■ **Dataset entries**:
*** Block opens ***

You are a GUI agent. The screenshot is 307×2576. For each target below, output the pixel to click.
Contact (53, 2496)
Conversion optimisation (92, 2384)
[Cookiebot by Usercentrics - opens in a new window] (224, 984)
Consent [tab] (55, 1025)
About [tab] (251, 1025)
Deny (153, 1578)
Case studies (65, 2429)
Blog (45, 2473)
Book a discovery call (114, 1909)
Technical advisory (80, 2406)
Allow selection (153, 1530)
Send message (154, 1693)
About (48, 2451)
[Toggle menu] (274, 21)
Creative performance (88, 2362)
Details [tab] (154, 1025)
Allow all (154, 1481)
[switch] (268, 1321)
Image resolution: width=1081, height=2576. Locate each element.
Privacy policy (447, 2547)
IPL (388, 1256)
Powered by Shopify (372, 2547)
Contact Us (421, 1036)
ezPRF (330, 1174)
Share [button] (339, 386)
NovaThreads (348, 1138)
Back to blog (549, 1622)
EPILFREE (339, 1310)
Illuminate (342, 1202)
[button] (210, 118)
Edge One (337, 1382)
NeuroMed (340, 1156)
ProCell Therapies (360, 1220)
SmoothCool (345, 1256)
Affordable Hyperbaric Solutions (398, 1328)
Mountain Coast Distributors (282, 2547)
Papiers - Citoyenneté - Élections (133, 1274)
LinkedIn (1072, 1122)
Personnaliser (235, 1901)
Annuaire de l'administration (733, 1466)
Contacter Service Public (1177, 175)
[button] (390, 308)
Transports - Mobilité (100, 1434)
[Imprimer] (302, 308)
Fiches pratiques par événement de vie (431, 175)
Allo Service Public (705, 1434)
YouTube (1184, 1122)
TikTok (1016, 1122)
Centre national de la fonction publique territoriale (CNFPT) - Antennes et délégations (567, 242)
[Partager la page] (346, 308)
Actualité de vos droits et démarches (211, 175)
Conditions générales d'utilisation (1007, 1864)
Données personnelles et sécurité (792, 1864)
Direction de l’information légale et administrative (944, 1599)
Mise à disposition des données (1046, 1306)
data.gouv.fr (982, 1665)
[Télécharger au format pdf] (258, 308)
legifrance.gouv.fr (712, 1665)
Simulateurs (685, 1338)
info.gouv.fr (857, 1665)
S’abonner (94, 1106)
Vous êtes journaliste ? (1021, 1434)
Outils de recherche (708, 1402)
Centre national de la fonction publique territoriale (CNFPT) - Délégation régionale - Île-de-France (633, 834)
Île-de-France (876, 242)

*** Block closes ***

■ **Aim of the exercise**:
In the listing above, find the line containing "Personnaliser (235, 1901)" and the line containing "délégations (567, 242)", then retype both and every line between them exactly, with nothing else.

■ **Answer to this exercise**:
Personnaliser (235, 1901)
Annuaire de l'administration (733, 1466)
Contacter Service Public (1177, 175)
[button] (390, 308)
Transports - Mobilité (100, 1434)
[Imprimer] (302, 308)
Fiches pratiques par événement de vie (431, 175)
Allo Service Public (705, 1434)
YouTube (1184, 1122)
TikTok (1016, 1122)
Centre national de la fonction publique territoriale (CNFPT) - Antennes et délégations (567, 242)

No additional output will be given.